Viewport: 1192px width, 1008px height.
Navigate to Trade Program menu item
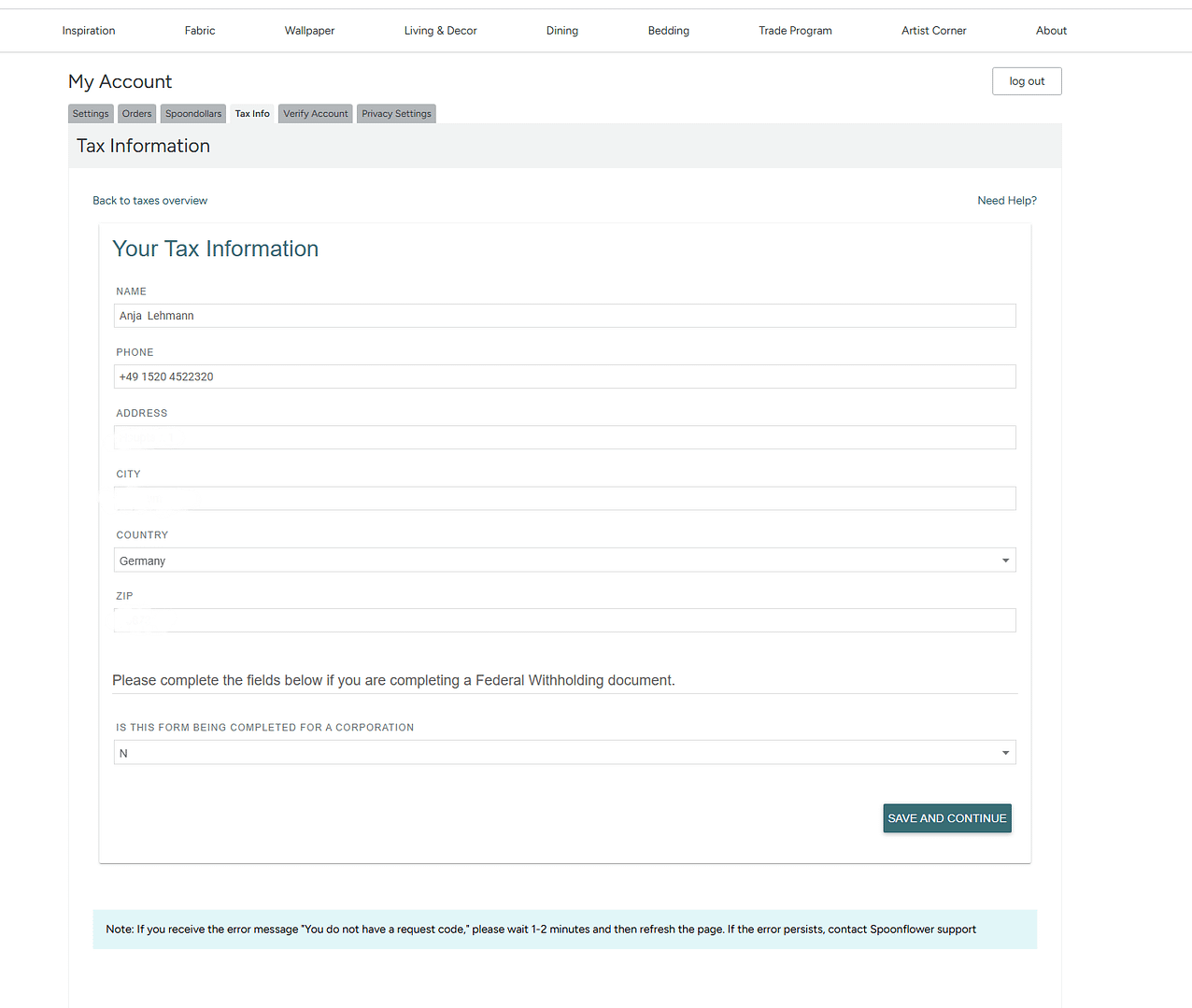click(x=795, y=31)
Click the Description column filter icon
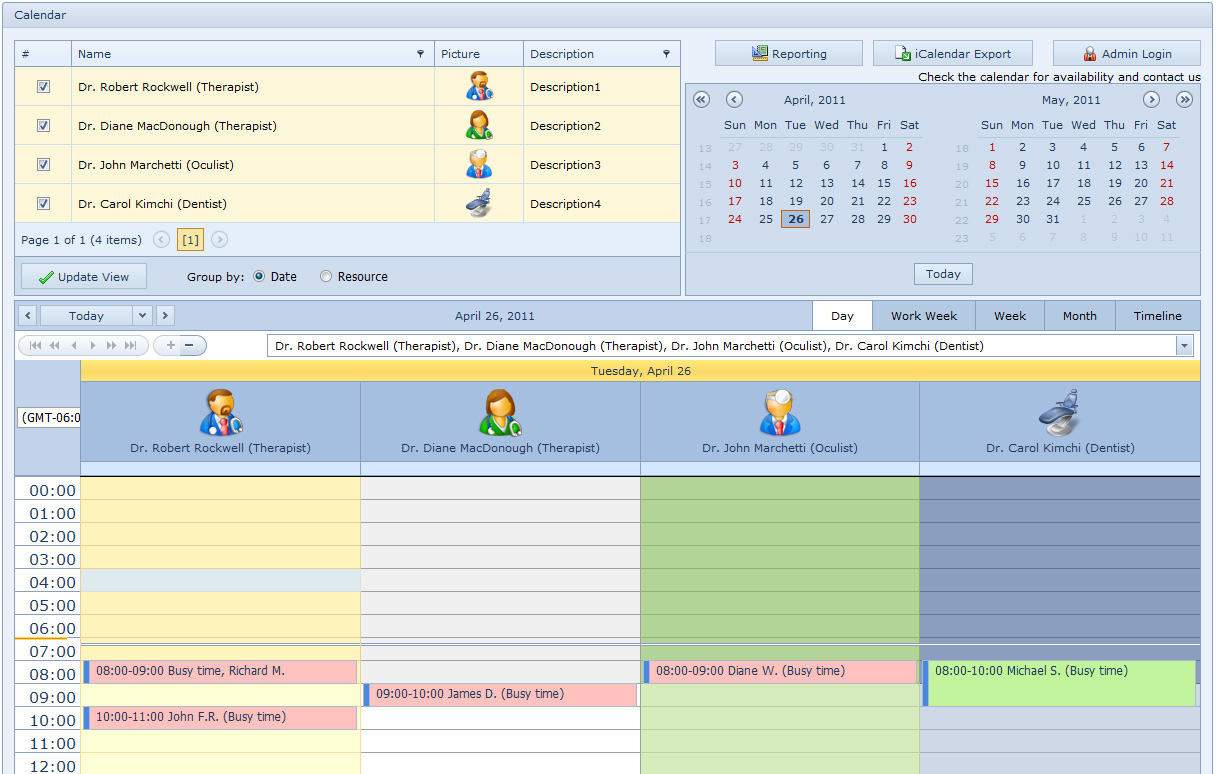This screenshot has width=1216, height=774. [x=666, y=54]
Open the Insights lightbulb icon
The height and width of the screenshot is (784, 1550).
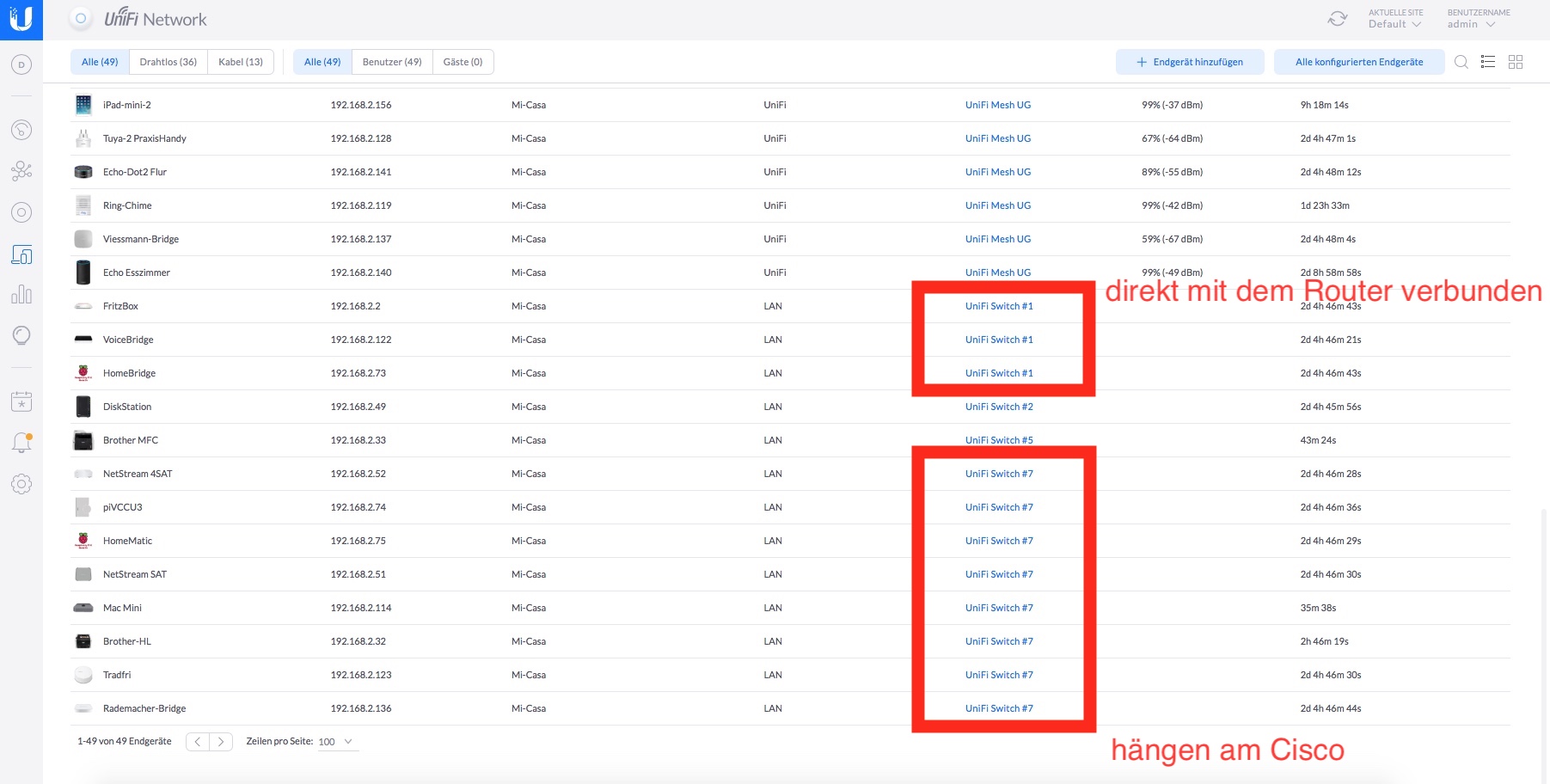(21, 336)
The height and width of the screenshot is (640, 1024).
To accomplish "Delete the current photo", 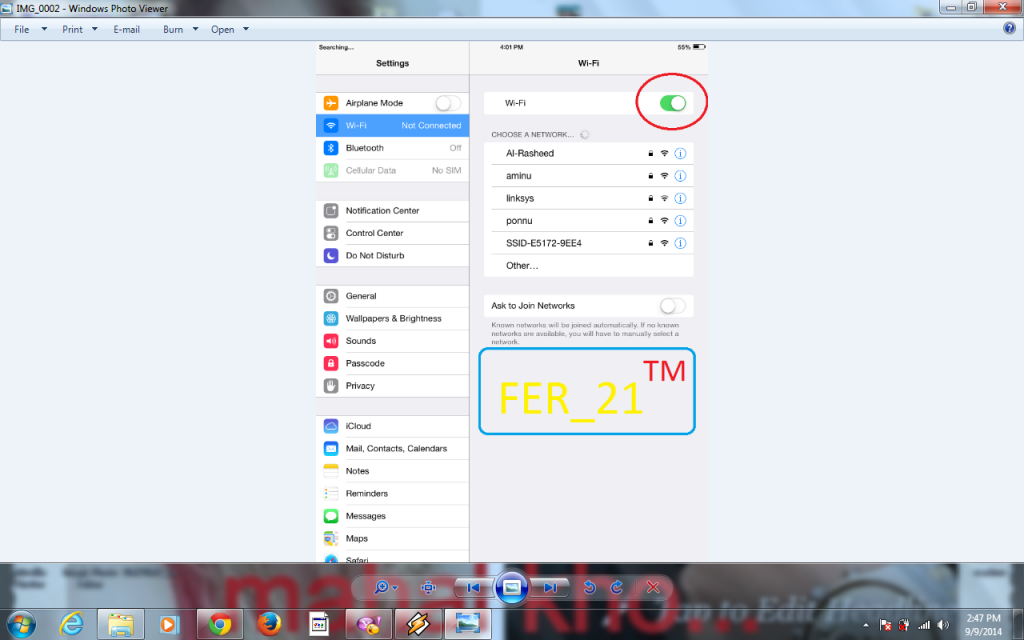I will [x=652, y=588].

==========

• Exercise instructions: The lines wanted run from the first one in the material above through the line containing "The height and width of the screenshot is (640, 1024)."; give them again exactly, leaving out the pictures.

• Answer for the task:
Viewport: 1192px width, 1008px height.
Navigate to Trade Program menu item
click(x=795, y=31)
Click the Description column filter icon
This screenshot has width=1216, height=774. [x=666, y=54]
Open the Insights lightbulb icon
The height and width of the screenshot is (784, 1550).
(21, 336)
The height and width of the screenshot is (640, 1024).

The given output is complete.